§ THE DATA:
---*---

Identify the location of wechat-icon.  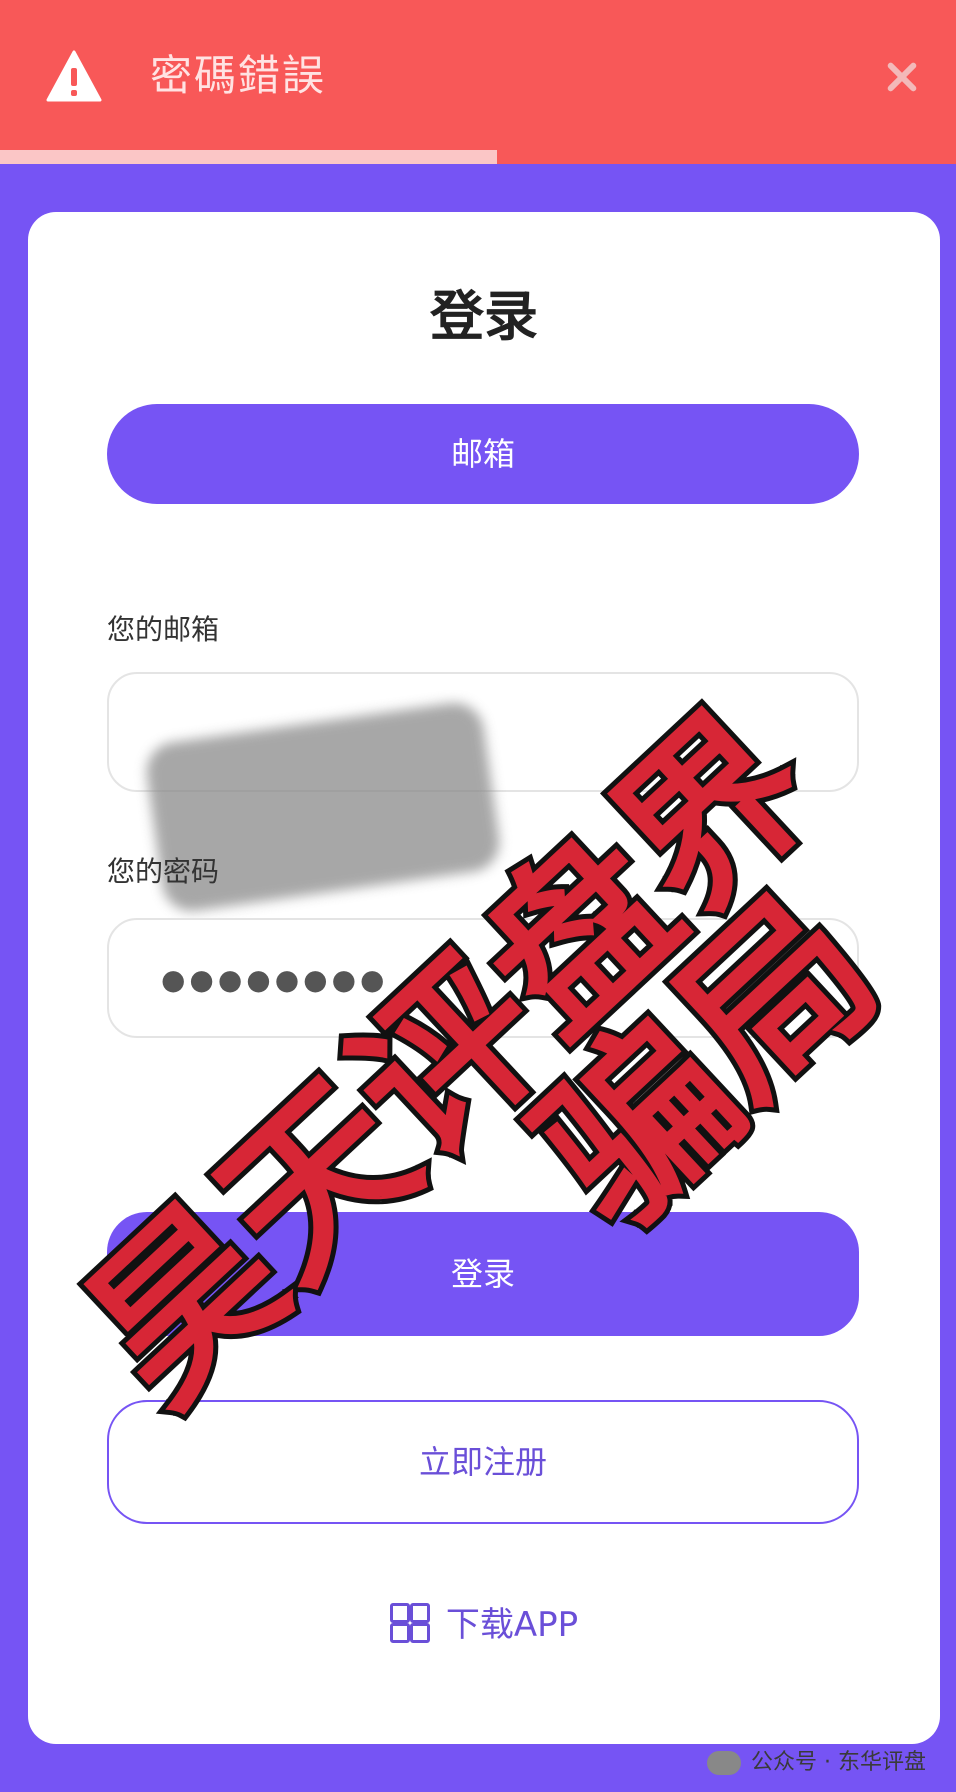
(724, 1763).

---*---

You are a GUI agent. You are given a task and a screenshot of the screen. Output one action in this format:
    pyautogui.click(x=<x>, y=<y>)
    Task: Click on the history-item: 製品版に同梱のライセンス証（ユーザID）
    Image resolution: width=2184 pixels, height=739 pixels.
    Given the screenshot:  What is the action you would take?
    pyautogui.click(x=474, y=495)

---*---

§ EXERCISE AIM:
Update the part that opens with the line containing "You are a GUI" and closes with the line containing "pyautogui.click(x=474, y=495)" by changing every "screenshot" to "screen capture", leaving all else as it stands. Return only those lines.

§ RESPONSE:
You are a GUI agent. You are given a task and a screen capture of the screen. Output one action in this format:
    pyautogui.click(x=<x>, y=<y>)
    Task: Click on the history-item: 製品版に同梱のライセンス証（ユーザID）
    Image resolution: width=2184 pixels, height=739 pixels.
    Given the screen capture:  What is the action you would take?
    pyautogui.click(x=474, y=495)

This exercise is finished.